Virus Outbreak Iran Photo Essay
TEHRAN, Iran (AP) — The typically frenetic streets of Iran's capital, Tehran, have fallen silent and empty over recent days due to the new coronavirus outbreak that's gripped the Islamic Republic.
The now-deserted cafes where waitstaff lounge around with no customers to serve, or the closed bookstores and stadiums, are such a sharp contrast to the way things were.
Iran’s government for days downplayed the effects of the virus. But as cases and deaths from the virus and the COVID-19 illness it causes spiked, life changed dramatically on Tehran's main highways, in the narrow corridors of its historical Grand Bazaar and in the public spaces under portraits of Supreme Leader Ayatollah Ali Khamenei and the late Ayatollah Ruhollah Khomeini.

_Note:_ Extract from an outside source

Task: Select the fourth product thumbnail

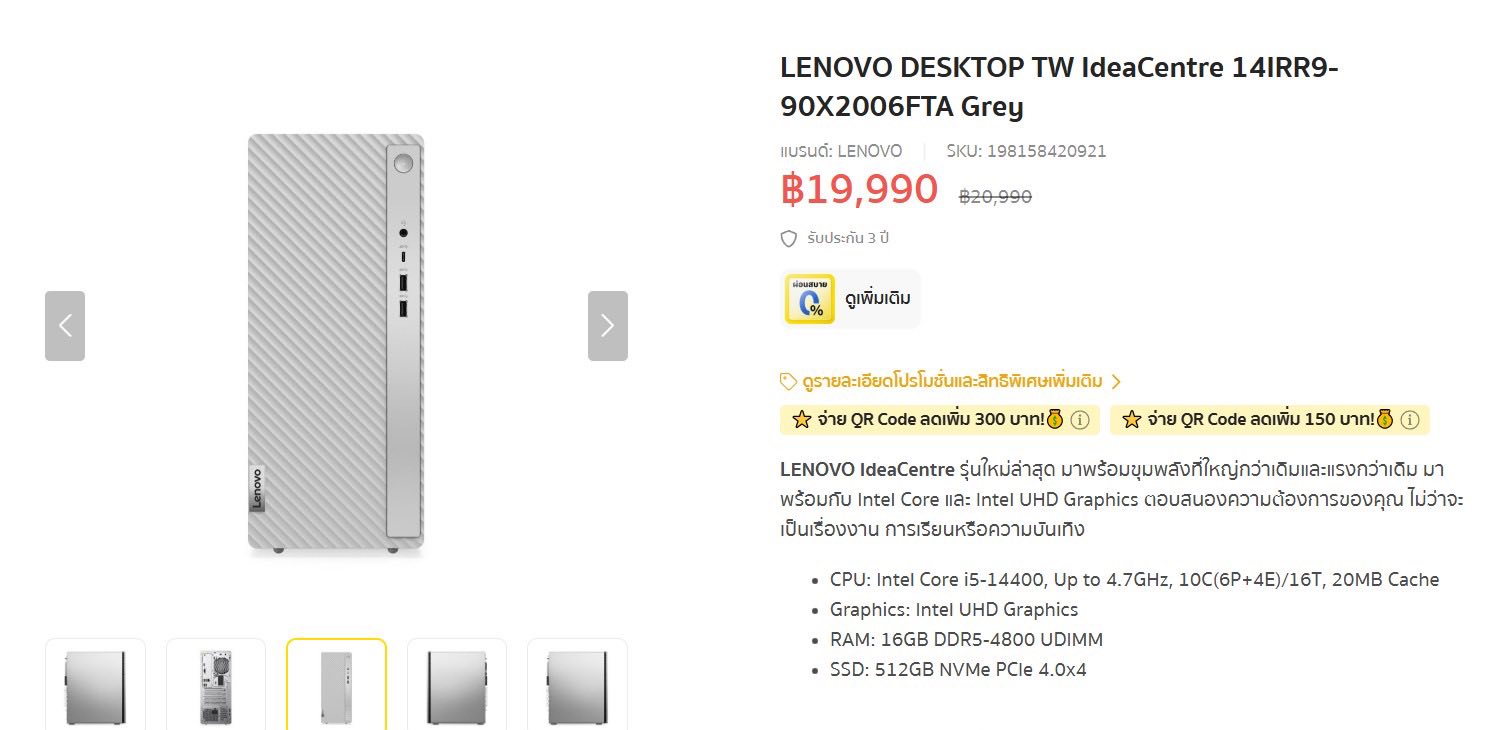Action: coord(457,686)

People began wearing masks, then gloves, then completely disappeared as the Persian New Year, Nowruz, closed down much of the country. The playgrounds and parks, closed to the public, sit empty. The same goes for the cinemas, the bus stations and the malls, including a massive one in Tehran's outskirts now housing a newly built clinic for the virus.
Even many shrines, deeply important to Iran's Shiite faithful, are emptier now, a lone woman wandering through the courtyard of one in Tehran's outskirts, when they should be filled for prayers.
Iranian President Hassan Rouhani has asked businesses to start to reopen beginning April 11, leading some to worry that another spike in coronavirus cases could loom. But for now, solitary figures cut across Tehran's streets at night as hazmat-suited firefighters spray disinfectant on the streets, trying to fight an enemy that no one can see but all know is there.